I was kinda wondering where the Metoo movement are on this. Like tropical cyclones nowadays don’t they take turn and turn about with the naming of these definite doomsday tipping points? Whatever happened to Zena and Zac I ask?
Google “IPCC non linear system”. One of the results will be this link :
IPCC – Intergovernmental Panel on Climate Change
http://www.ipcc.ch/ipccreports/tar/vol4/index.php?idp=106
“Given the complexity of the climate system and the inherent multi-decadal … The climate system is a coupled non-linear chaotic system, and therefore the …”
or this link :
The Scientific Basis – IPCC
https://www.ipcc.ch/ipccreports/tar/wg1/505.htm
In climate research and modelling, we should recognise that we are dealing with a coupled non-linear chaotic system, and therefore that the long-term prediction …
The well known end of the above sentences is : “… (long-term prediction) of future climate states is not possible.”
Click on the links above and the result is :
“PAGE NOT FOUND.”
Welcome to the IPCC, the Monty Pythonian and tragicomical farce of a total scientific failure.
+10… :<)
Do you think they are archived somewhere?
I have IPCC links that are not found either
Climate worriers (often with Dr. before their name) seem to have three postulates.
(1) Crisis carbon dioxide papers must be correct because they attract a lot of press and citations.
(2) The IPCC must be correct because they got a Nobel Prize.
(3) The necessary message cannot get out because of (conspiracy mass of) fossil fuel industry misinformation.
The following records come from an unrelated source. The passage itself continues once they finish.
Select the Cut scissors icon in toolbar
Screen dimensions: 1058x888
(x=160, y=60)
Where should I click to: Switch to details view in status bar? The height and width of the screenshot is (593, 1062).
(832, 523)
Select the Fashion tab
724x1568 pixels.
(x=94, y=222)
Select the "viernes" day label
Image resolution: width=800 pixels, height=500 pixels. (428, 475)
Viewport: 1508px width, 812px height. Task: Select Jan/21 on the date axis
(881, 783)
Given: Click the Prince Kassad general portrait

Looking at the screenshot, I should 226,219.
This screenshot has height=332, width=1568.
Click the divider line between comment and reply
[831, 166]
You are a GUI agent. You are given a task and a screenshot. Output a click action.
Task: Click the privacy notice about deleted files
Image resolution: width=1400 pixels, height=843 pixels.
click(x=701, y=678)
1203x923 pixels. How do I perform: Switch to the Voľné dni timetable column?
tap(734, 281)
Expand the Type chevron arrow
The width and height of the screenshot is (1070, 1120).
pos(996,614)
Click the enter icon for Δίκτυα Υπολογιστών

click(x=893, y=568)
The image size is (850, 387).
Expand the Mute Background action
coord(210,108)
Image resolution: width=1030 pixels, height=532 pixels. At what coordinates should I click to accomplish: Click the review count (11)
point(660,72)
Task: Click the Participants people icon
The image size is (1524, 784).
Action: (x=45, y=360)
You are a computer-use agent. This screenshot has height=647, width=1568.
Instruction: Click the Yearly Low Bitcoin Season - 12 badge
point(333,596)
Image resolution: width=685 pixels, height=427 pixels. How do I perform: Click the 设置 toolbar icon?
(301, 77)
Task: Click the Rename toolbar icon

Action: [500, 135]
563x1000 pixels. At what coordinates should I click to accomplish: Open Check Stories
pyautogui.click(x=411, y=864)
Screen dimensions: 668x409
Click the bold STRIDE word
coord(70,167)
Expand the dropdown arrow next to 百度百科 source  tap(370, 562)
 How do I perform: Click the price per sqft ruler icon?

From https://www.pnas.org/content/115/33/8252 (Trajectories of the Earth System in the Anthropocene) “The Stabilized Earth trajectory requires deliberate management of humanity’s relationship with the rest of the Earth System if the world is to avoid crossing a planetary threshold…….Our initial analysis here needs to be underpinned by more in-depth, quantitative Earth System analysis and modeling studies to address three critical questions.” The first one kills the paper–“(i) Is humanity at risk for pushing the system across a planetary threshold and irreversibly down a Hothouse Earth pathway?” They already concluded that. “The impacts of a Hothouse Earth pathway on human societies would likely be massive, sometimes abrupt, and undoubtedly disruptive.”
I thought they had the answers. You don’t have to understand zilch about climate science to wonder how papers like this get published in supposed (pick your superlative) science journals. 16 authors makes it a committee, approved in a little over a month, so urgent, I suppose. As soon as I read the 88 citations, I will get back to you. So get scratched as a reviewer. Earth survival not that important.
Predictions based on NASA Newspeak are especially difficult.